Spoiler Warning for the End of Episode 4 in This Review
Sometimes a solution is as satisfying as a mystery. This fifth episode of Ranpo Kitan: Game of Laplace is about the answer to the mystery posed last week, when we discovered that Superintendent Kagami was Twenty Faces, the criminal killing those murderers the law allowed to go free. While those who had been paying close attention to the previous three episodes had probably already figured that out, the build up within his confession is a well-crafted combination of tense and sad...and in a way, not dissimilar to Batman's origin story. Instead of exciting bat-themed weaponry, however, Kagami's descent into vigilantism is marked by inevitable sadness and frustration, making this one of the more powerful stories thus far.
The title of this week's episode, “The Caterpillar,” comes from the title of a story that bears more than a passing resemblance to the dramatic conclusion of the episode. (Although it is worth mentioning that the sexual aspects of the original have been left out.) While the short story is about a man wounded in the war, the anime takes that theme and makes it into a metaphor for the war on crime that Kagami fights everyday at work.

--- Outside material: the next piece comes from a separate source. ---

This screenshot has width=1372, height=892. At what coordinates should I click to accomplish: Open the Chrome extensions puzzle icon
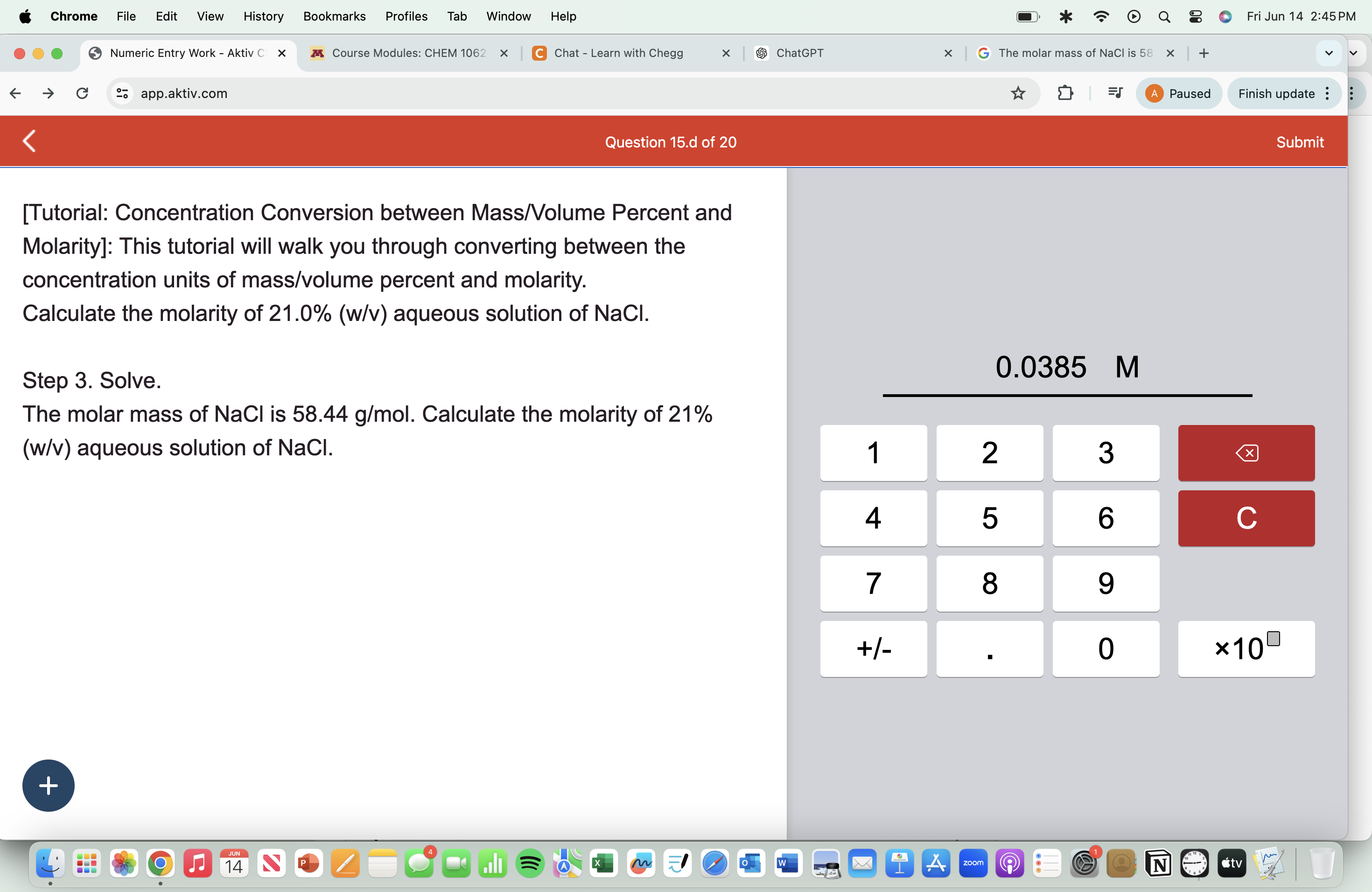[x=1065, y=93]
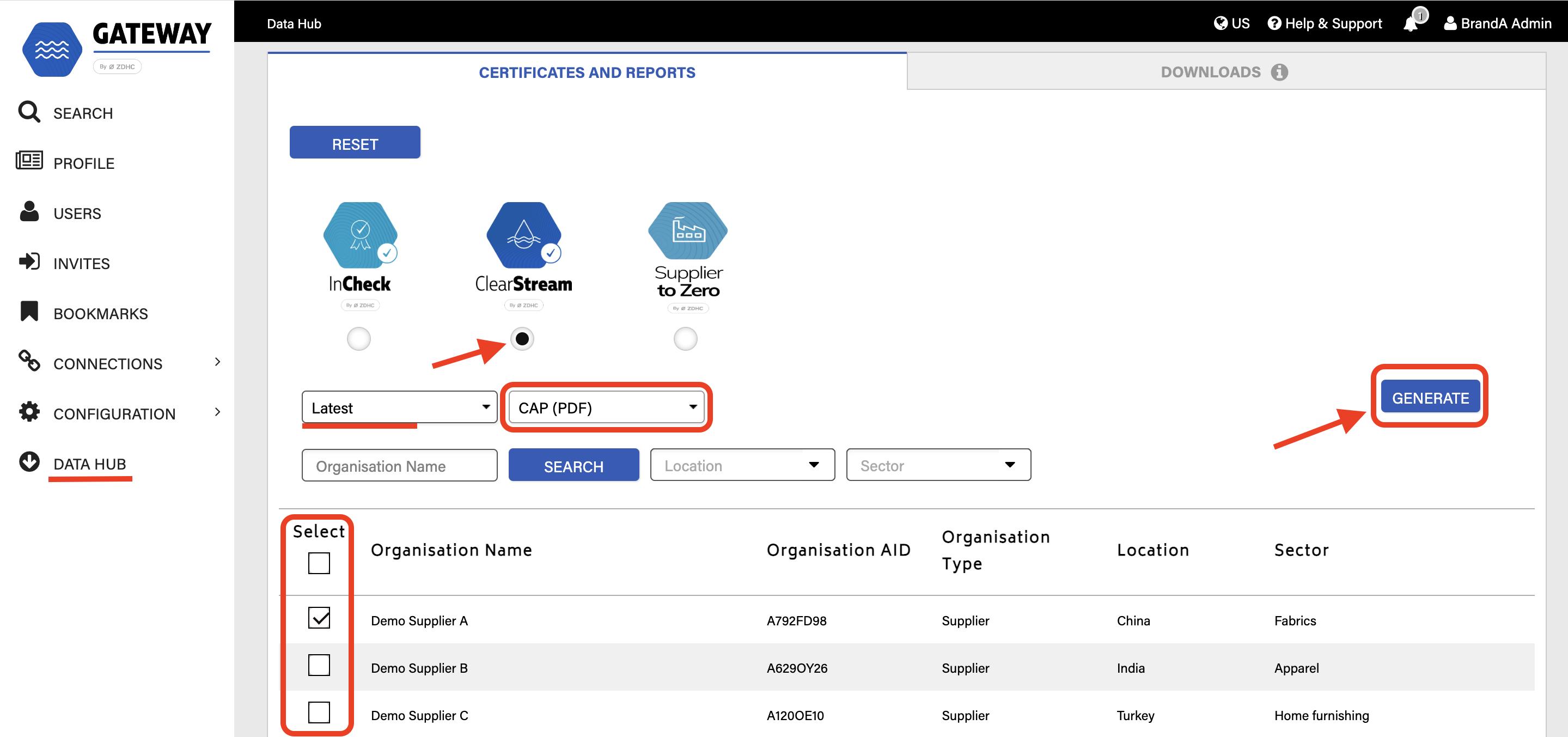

He is emotionally burdened by the fact that the legal system allows so many violent criminals to escape punishment by putting them in psychiatric hospitals for a few months before they are freed to commit the same crimes again. Violent offenders laugh in his face when he arrests them, saying that they've been down this road before and will soon be back on the streets, killing again. One criminal is offended by Kagami arresting him, seeing it as an interruption to his way of life that could be avoided. While he's not quite the proverbial straw that broke the camel's back, it is this killer who serves as a catalyst.
If you've read the story, by the time we reach the moment of Kagami's break you've already figured out what's going to happen. More shocking is how the finale of the tale is carried over into how Kagami punishes the villain; it's a chilling moment, especially given his dead pan delivery of the revelation. Katsuyuki Konishi does a very good job of sounding as if he has simply given up during his narration, which more than anything gives us a clear picture of how the bright-eyed young policeman of two years ago fell to the depths where he is now. Kagami really carries the entire episode, with only a few other characters speaking, and in some ways this is what helps make “Caterpillar” stand out: previous weeks have been focused on Kobayashi, who is a less sympathetic and engaging character, and also allows for comic relief moments. Kagami's story is devoid of humor, making it more striking.

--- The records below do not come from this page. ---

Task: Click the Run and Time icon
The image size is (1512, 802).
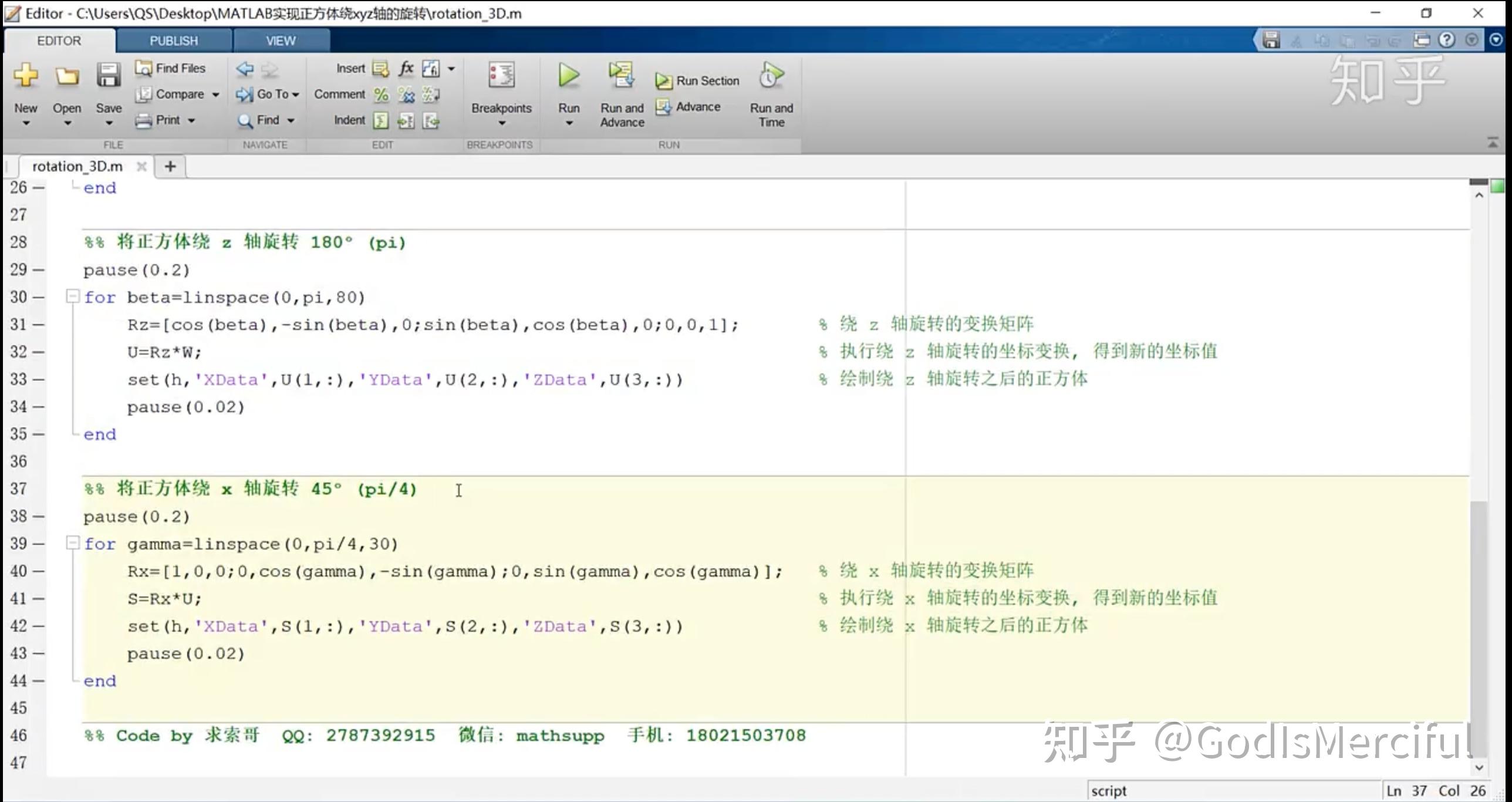Action: pos(771,76)
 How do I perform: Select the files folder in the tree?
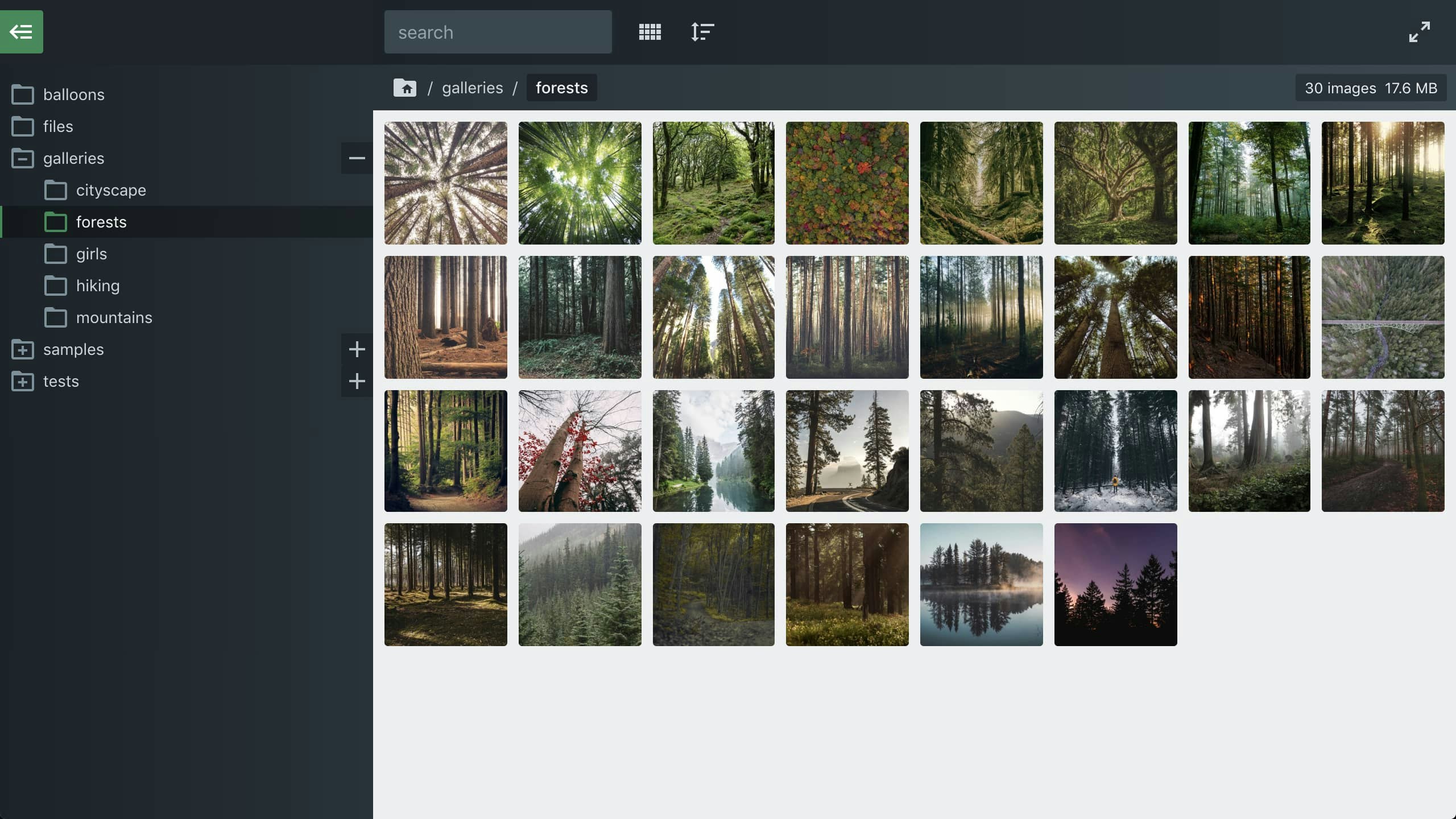point(58,126)
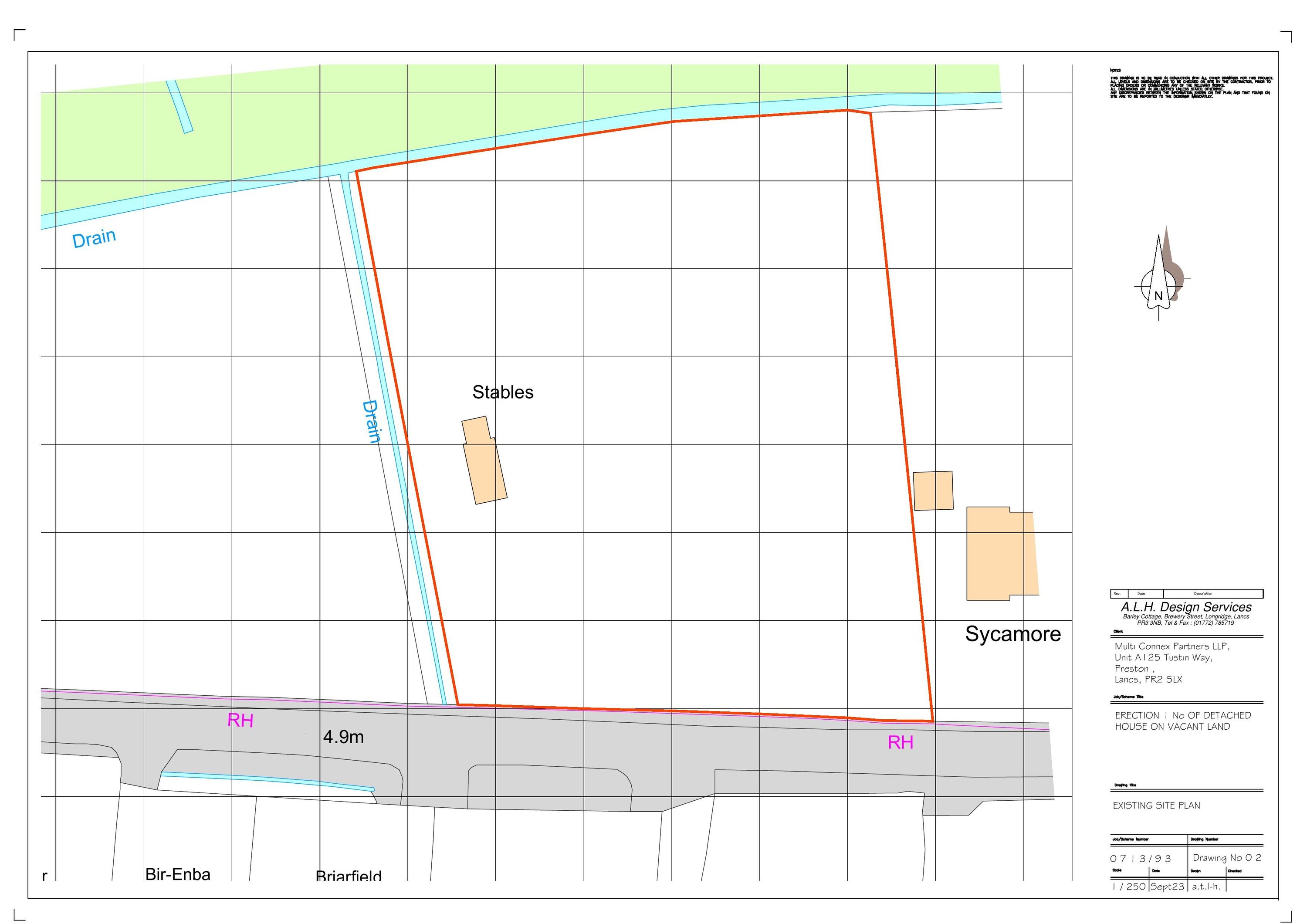Viewport: 1307px width, 924px height.
Task: Click the Bir-Enba property name
Action: pos(178,874)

Rather than a stage play aesthetic, this week gives us a literal window into Kagami's mind and past actions. The story is framed by him sitting in interrogation in front of a large window, through which we pass in order to see the events he's narrating play out. It's quite effective and also provides a break from the oddly colored shapes and shadows we get when Kobayashi is the point-of-view character. An insert song is also used to good effect, but the most powerful moments come at the very end. As he is being taken away, Kagami comments to Akechi that even though he is done, Twenty Faces will never die. We see the truth of that carried out against the first few melodic lines of the ending theme, reminding us that a broken system spawns many cracks.
Sometimes a solution is as satisfying as a mystery. But sometimes it only leaves you with an emptiness as it points out that very few answers are as solid and finite as we'd hope.
Ranpo Kitan: Game of Laplace is currently streaming on Funimation.